16777225 is odd, so the "float version" is one off, because in that range (from 2^24 to 2^25) the "step size" of the float is 2.
And now, what does MySQL make of it.
Here is the fiddle, in case you don't believe me (I wouldn't)
http://www.sqlfiddle.com/#!2/a42e79/1
CREATE TABLE IF NOT EXISTS `test` (
`test` float NOT NULL
) ENGINE=InnoDB DEFAULT CHARSET=latin1;
INSERT INTO `test`(`test`) VALUES (16777225)
SELECT * FROM `test`
result:
16777200
the result is off by 25 rather than 1, but has the "advantage" of being divisible by 100. Thanks a lot.

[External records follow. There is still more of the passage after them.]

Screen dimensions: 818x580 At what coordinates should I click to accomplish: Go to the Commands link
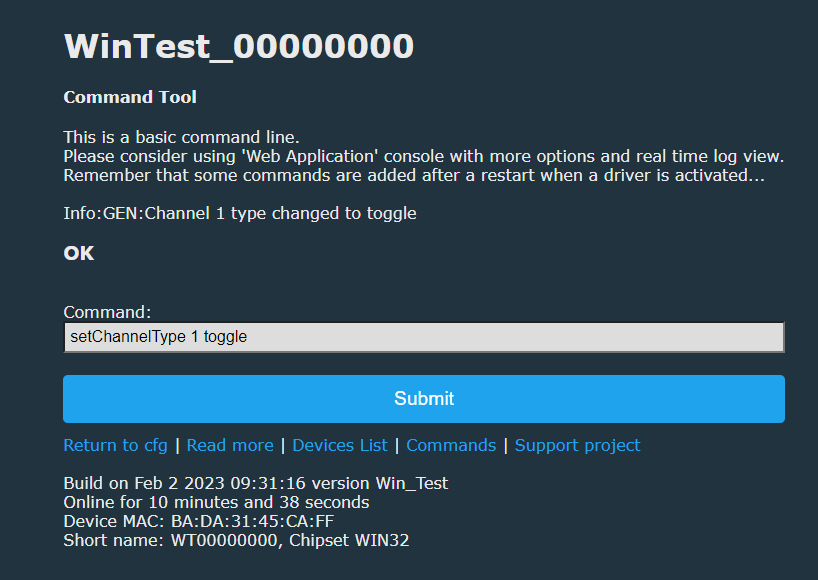click(451, 445)
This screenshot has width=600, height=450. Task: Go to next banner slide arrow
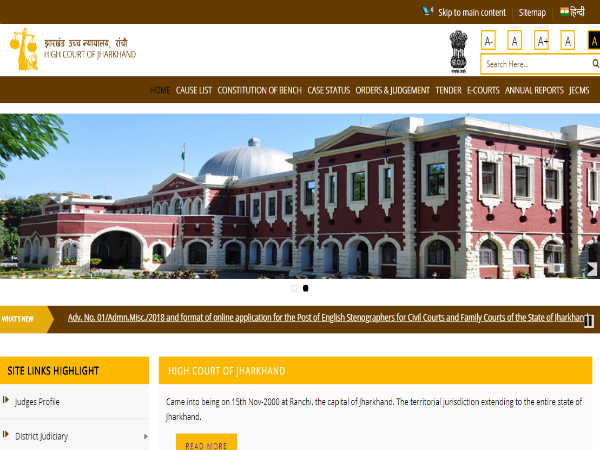(591, 268)
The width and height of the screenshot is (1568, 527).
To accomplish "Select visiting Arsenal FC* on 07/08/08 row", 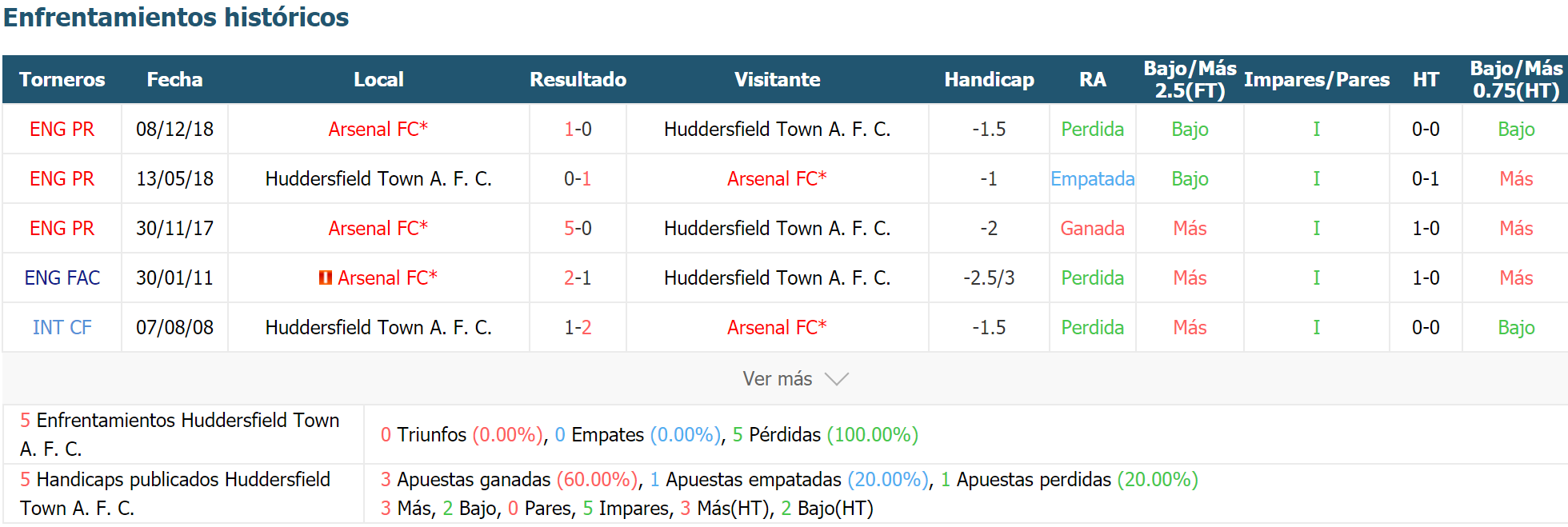I will click(x=777, y=327).
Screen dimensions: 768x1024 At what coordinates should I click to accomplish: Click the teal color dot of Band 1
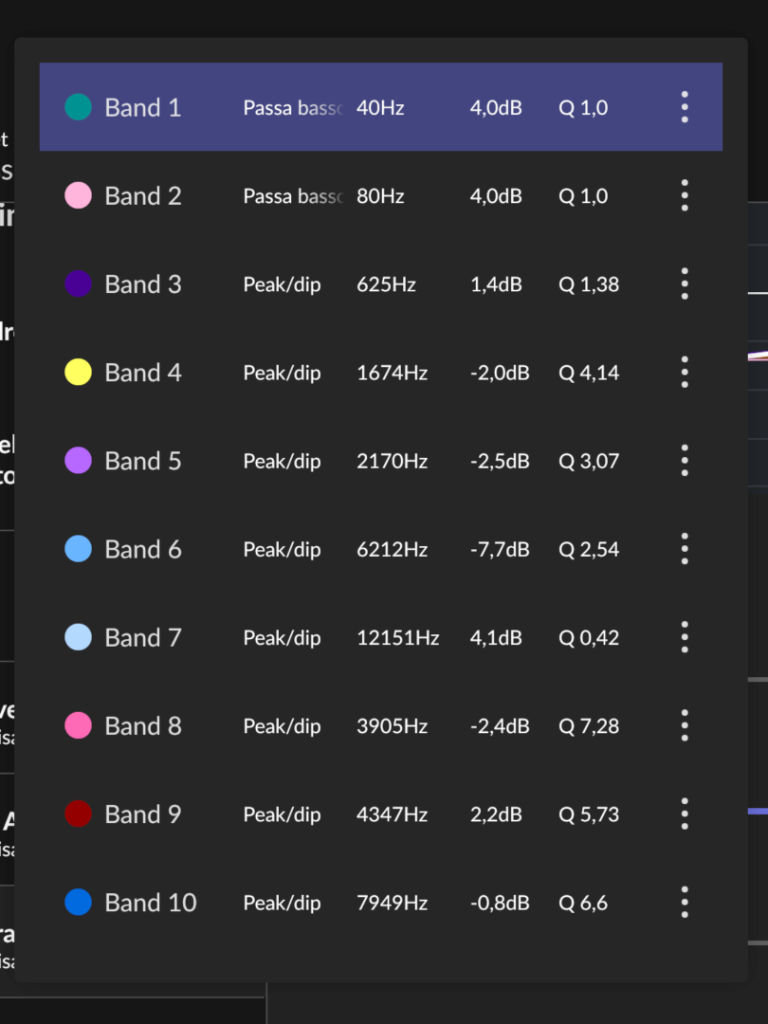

I think I understand the "philosophy" behind this utter nonsense, but I can't say I approve. Here is the "reason":
They don't want you to see the decimal places which could be wrong, which they accomplish by rounding the "actual" float value (as it is in JAVA and according to the industry standard) to some suitable power of ten.
In the example, if we leave it as it is, the last digit is wrong, without being a zero, and we can't have that.
Then, if we round to multiples of ten, the correct value would be 16777230, while what the "actual" float would be rounded to 16777220. Now, the 7th digit is wrong (it wasn't wrong before, but now it is.) And it's not zero. We can't have that. Better round to multiples of 100. Now both the correct value and the "actual" float value round to 16777200. So you see only the 6 correct digits. You don't want to know the "24" at the end, telling you (since the step size is 2 in that range) that your original number must have been between 1677723 and 1677725. No, you don't want to know that; those 2 numbers differ in the 7th digit after rounding to the 7th digit, so you can't know the "proper" 7th digit, and hence you want to stop at the 6th digit. Anyway, that's what they think you want at MySQL.
So their goal is to round to some number of decimal digits (namely, 6), such those 6 digits are always "correct", in that you'd have gotten the same 6 digits if you'd rounded the original exact number (before converting it to a float) to 6 digits. And since log_base10(2^23) = 6.92, rounded down 6, I can see why they think that this will always work. Tragically, not even that is true.
example:
i = 33554450
the number is between 2^25 and 2^26, so the "float version" (that is the JAVA float version, not the MySQL float version) of it is the closest multiple of 4 (the smaller one, if it's right in the middle), so that is
i_as_float = 33554448
i rounded to 6 decimals (i.e. to multiples of 100, since it's an 8 digit number) gives 33554500.
i_as_float rounded to 6 decimals gives 33554400
Oops! those differ at the 6th digit! But don't tell the MySQL people. They might just start "improving" 16777200 towards 16777000.
UPDATE
other databases don't do it like that.